Why would anyone make this claim then? Because, as has recently been noted by some others, it serves certain interests. In particular, it serves a narrow, black nationalist agenda by which certain groups of individuals hope to advance themselves to the most well-paid positions on the basis of their skin colour rather than qualifications, abilities or even motivations. (Jacob Dlamini has scathingly denoted these people 'professional blacks'). You thought the Jimmy Manyi - Trevor Manuel clash was an important event relating to race issues, but actually I would suggest it is more important in terms of its implications for, and insinuations about, the civil service. This has begun to draw some attention - see this piece and the quotes in it from a former senior civil servant.

The consequences of prioritising racial transformation over competence are simple. Those who benefit from civil service appointments based on race will win, those who rely on the scale and quality of service delivery will lose. Some black people will become (relatively) well-off quite quickly, while most will have to wait much longer for the quality of their lives to improve than they would have had to otherwise. 

Choices Made     

Despite the fact that these issues are not really being discussed, everyday someone, somewhere is making decisions that effectively reveal which direction we are choosing for our civil service. There remain significant vacancy levels and devastating low skills in core groups like teachers, nurses and technical professions like engineering. Corruption seems never-ending, as illustrated by the mountains of work that keeps piling-up for institutions like the Special Investigations Unit. (Of course, we should recognise that the SIU being called-in by departments is a silver lining to this particular cloud). Dozens of DGs have been fired because of 'relationship breakdowns' with ministers, who have often then been moved to other portfolios - rubbing salt further in the wounds. On the other hand, a number of DGs have continued serving in senior positions despite very serious allegations of misconduct - Manyi himself is an example, but there are others. Many departments have succeeded in surpassing demographic representation of black people (broadly or narrowly defined) but are failing massively on service delivery. 
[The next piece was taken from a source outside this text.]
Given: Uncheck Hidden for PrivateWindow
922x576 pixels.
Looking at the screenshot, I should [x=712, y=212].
Perhaps the most obvious symptom of the malaise in the civil service, and the lack of principled, political leadership in this regard, is the absence of a structured recruitment and career development programme whereby government seeks to get the best possible people to be civil servants. This is not a coincidence; such a programme would threaten some very powerful interest groups. Nevertheless, the complete failure to do this at entry level means that departments often have to bring-in consultants to do any genuinely skilled work. Ironically, in the department where I worked, 90%+ of my colleagues were black Africans but 90% of the consultants were white and 35-45% of the wage bill went to consultants. The rest of the maths is simple. So in fact, even the racial transformation is superficial. Government itself is guilty of 'fronting' for precisely the same reasons as some businesses; white people are disproportionately skilled because of apartheid and it is much easier to use them than fix the education system and put in place proper scholarship and training programmes.

The most aggravating thing about all of this, is the attention focused on policies and targets, while hardly anyone is asking whether maybe we should focus more on improving the system, and the people in it, that is supposed to implement these policies and achieve those targets. The media is as culpable as the politicians. The Mail and Guardian scorecard, as one example, is full of crude and superficial assessments based often on minister's personal efforts - encouraging the idea that ministers are the ones who are really responsible for results. 
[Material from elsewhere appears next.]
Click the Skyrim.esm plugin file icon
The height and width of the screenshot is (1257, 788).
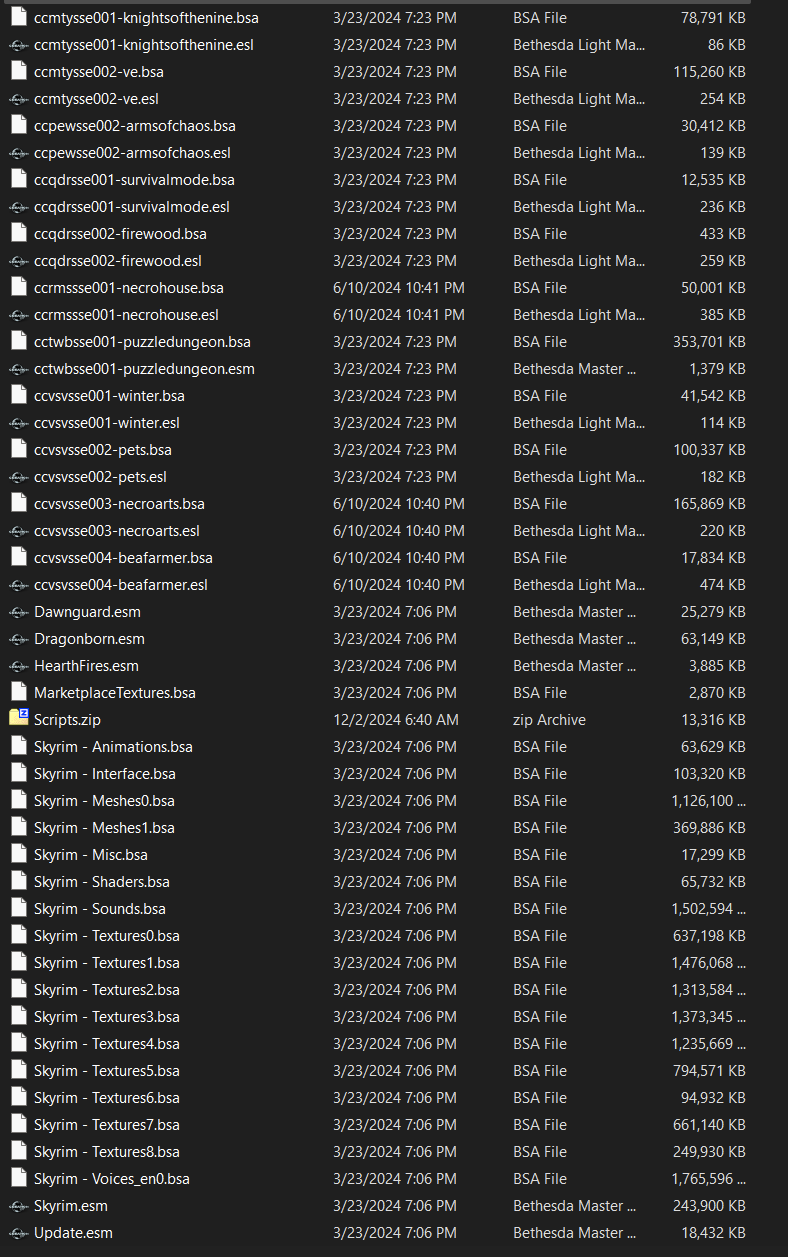pos(18,1205)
Frustrated by government failures on various fronts, many find the idea of being able to snipe at ministers quite appealing, but it is wrongheaded. Ministers are political figureheads for departments and in that sense must of course take some blame when things go wrong. But if we are interested in substance rather than form we should focus our attention elsewhere. Until we confront the civil service question, South Africa will never come close to achieving its social and economic potential.